**Problem requirements:** From the data below, return the exact lines starting at the line containing "Where should I click to: Click the quoted" and ending at the line containing "Open the hamburger menu icon", both included, and nothing else.

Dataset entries
++++++++++

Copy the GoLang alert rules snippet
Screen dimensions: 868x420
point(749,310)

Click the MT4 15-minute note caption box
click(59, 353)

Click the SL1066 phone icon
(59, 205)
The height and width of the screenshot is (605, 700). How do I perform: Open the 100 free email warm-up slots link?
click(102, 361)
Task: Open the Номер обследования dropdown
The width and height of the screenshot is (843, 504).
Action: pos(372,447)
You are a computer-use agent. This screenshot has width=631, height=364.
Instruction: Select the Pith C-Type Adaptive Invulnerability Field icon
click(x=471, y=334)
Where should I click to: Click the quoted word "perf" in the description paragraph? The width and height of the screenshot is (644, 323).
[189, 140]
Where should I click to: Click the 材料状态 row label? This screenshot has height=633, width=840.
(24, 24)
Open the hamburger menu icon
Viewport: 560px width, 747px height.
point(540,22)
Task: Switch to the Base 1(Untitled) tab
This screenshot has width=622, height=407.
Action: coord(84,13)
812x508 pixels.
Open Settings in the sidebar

++++++++++

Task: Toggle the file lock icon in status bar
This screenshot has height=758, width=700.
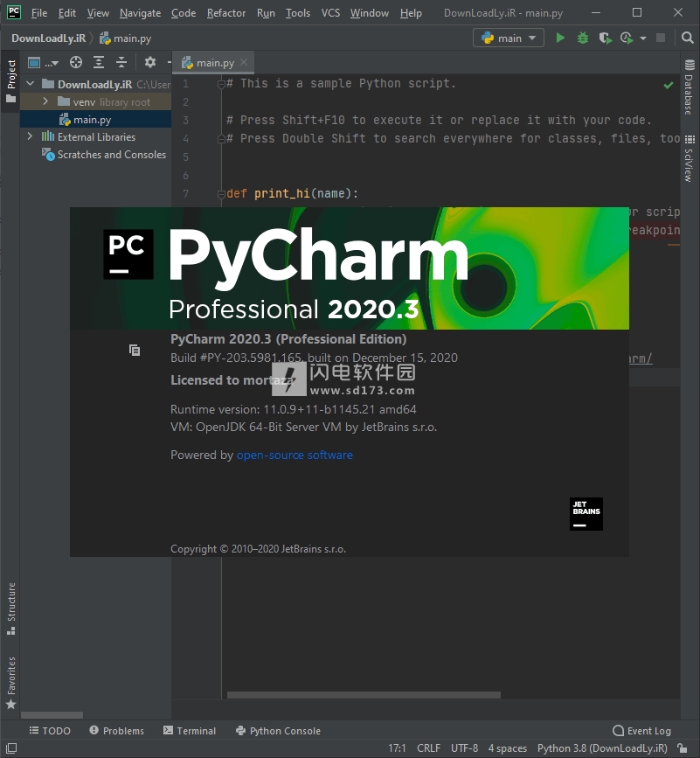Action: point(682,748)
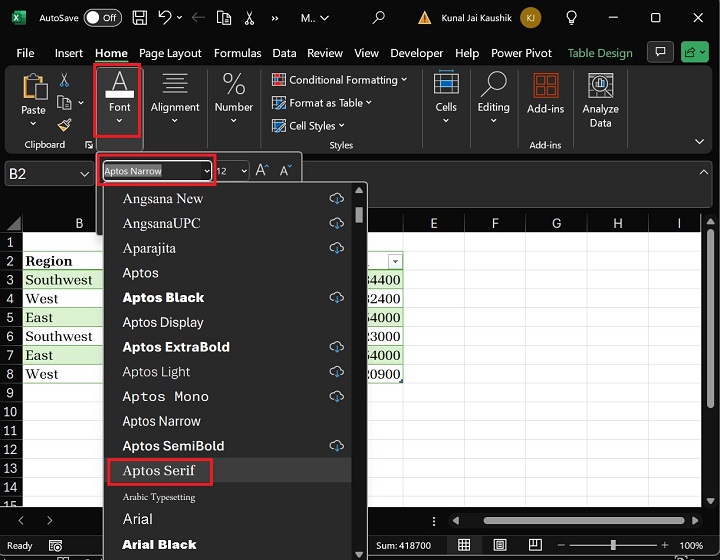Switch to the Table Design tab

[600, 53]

++++++++++

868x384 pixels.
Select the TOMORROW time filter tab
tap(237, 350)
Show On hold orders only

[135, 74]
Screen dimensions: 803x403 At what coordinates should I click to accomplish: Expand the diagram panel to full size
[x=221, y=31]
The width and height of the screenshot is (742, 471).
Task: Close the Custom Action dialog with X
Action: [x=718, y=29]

++++++++++

**Written answer:**
Where should I click to: Click the quoted word "perf" in the description paragraph? The width and height of the screenshot is (644, 323).
[189, 140]
Where should I click to: Click the 材料状态 row label? This screenshot has height=633, width=840.
(24, 24)
Open the hamburger menu icon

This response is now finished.